What the task requires -
Copy, with no pictures, the line that contains "Start logging with the log file icon" and each line after it down to the end of the entries below, exactly.

Data records -
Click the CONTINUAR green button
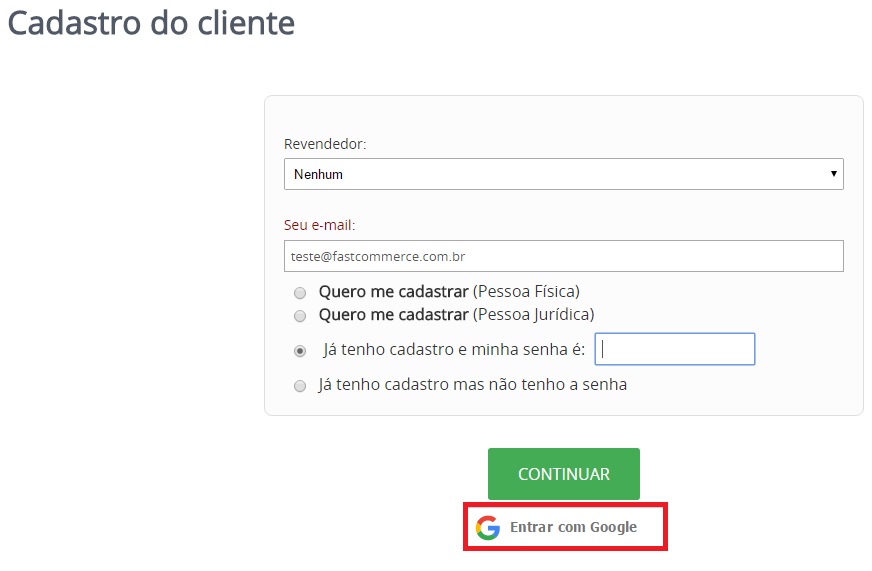point(564,474)
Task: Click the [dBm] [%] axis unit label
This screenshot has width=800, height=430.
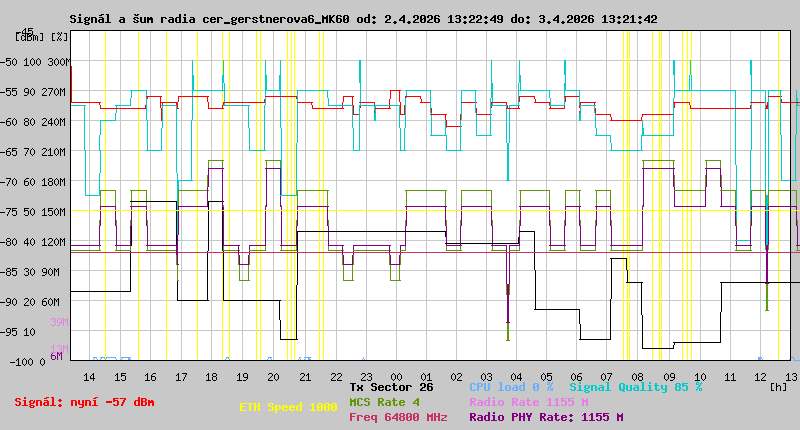Action: click(x=42, y=36)
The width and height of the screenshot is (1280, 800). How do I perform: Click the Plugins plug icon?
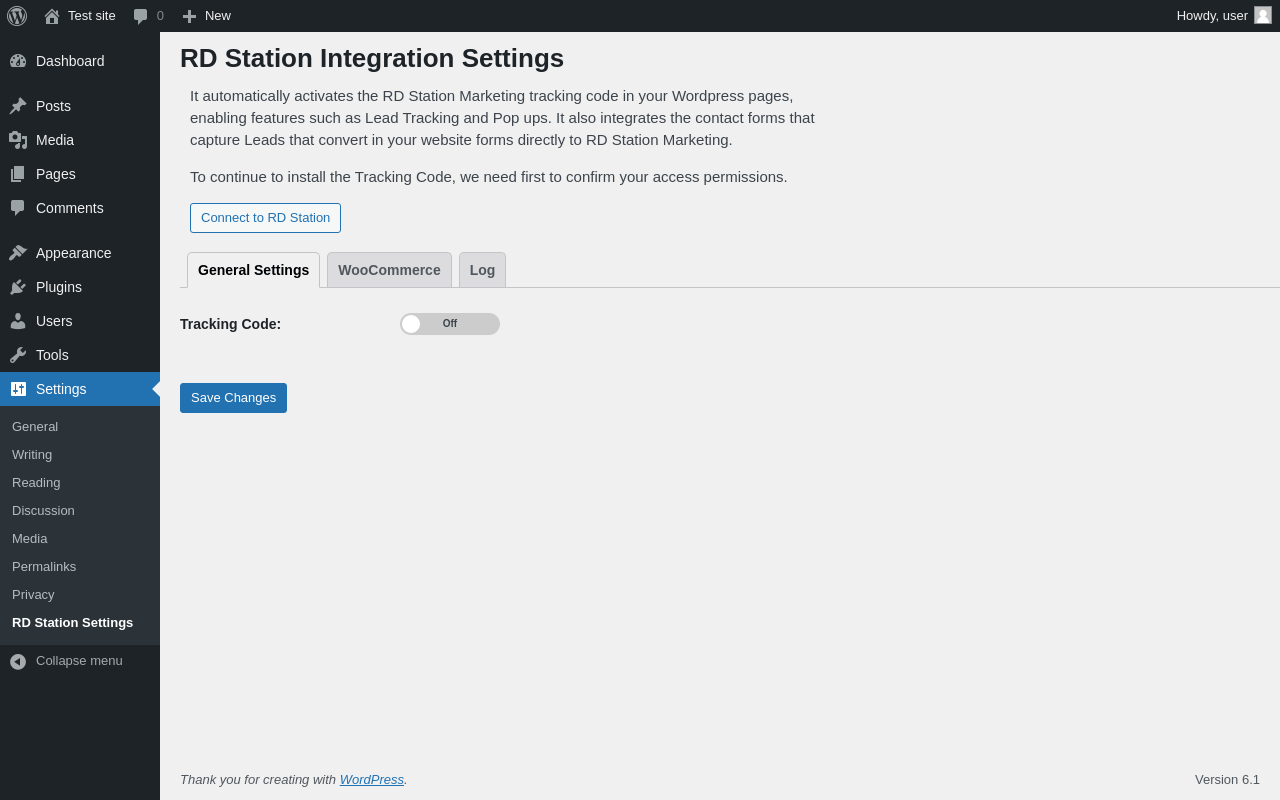click(x=18, y=287)
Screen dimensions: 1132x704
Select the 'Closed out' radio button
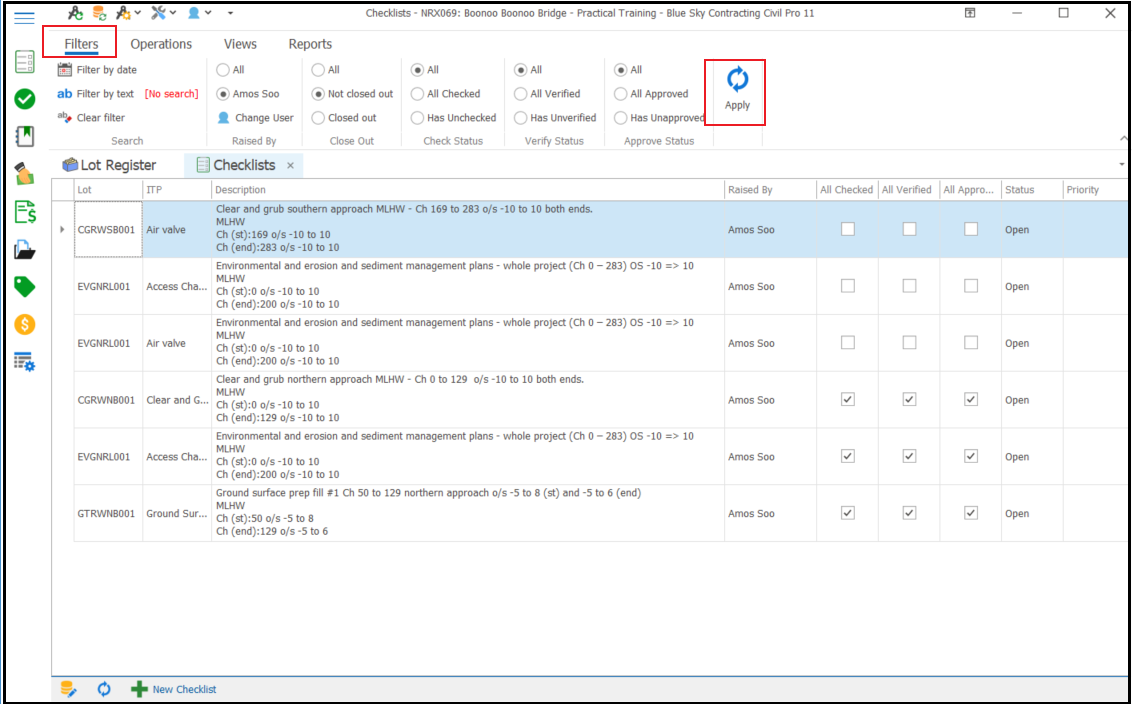coord(318,118)
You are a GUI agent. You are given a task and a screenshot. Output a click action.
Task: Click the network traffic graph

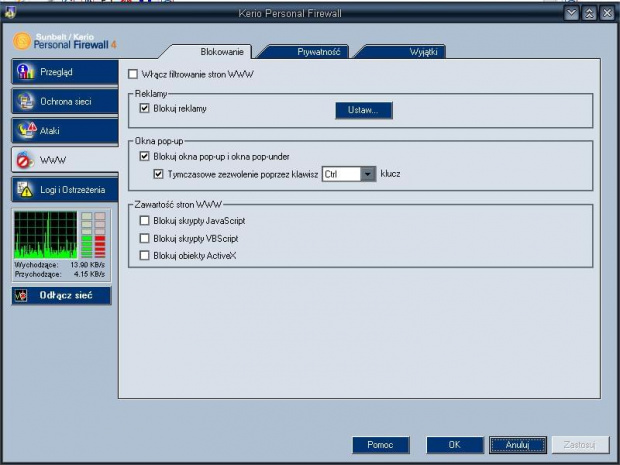click(46, 236)
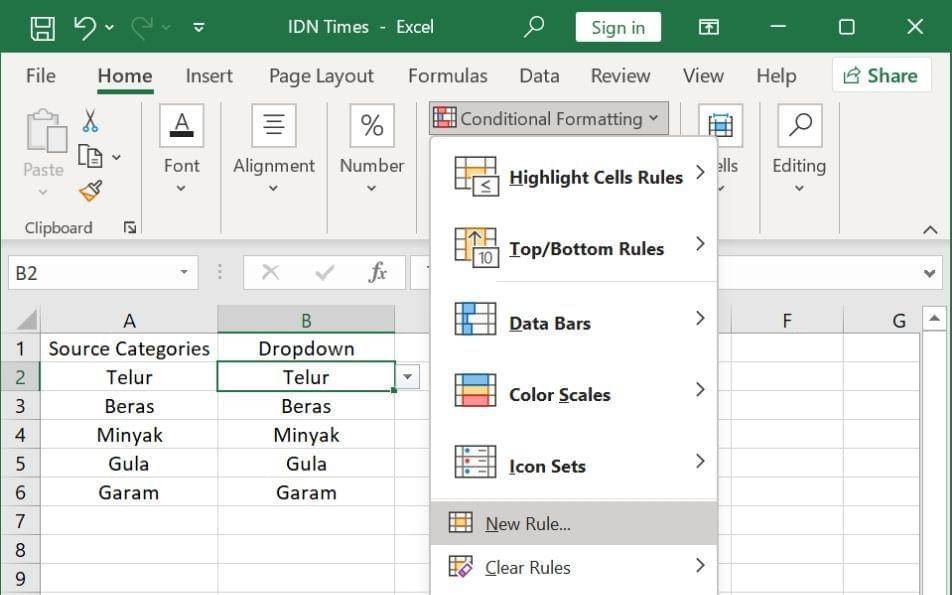
Task: Select the Highlight Cells Rules icon
Action: (x=478, y=175)

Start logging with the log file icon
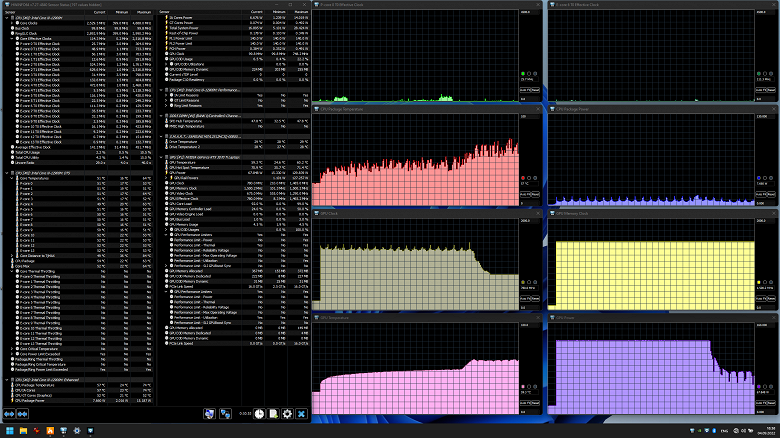point(273,414)
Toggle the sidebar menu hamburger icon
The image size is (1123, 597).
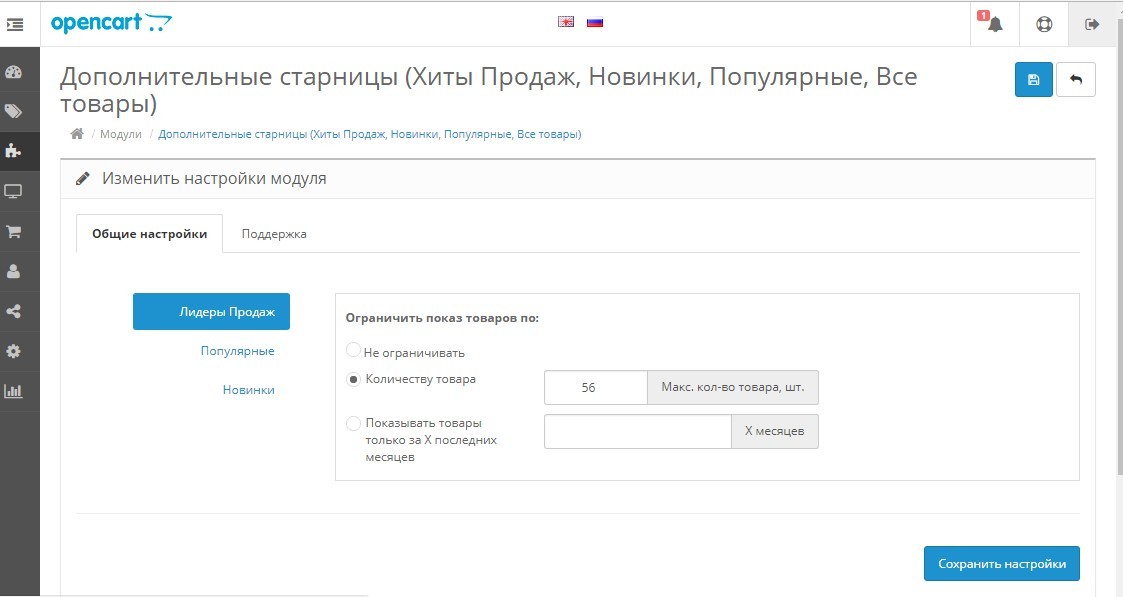click(x=14, y=24)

Written response -
Start logging with the log file icon
point(273,414)
Toggle the sidebar menu hamburger icon
The image size is (1123, 597).
click(x=14, y=24)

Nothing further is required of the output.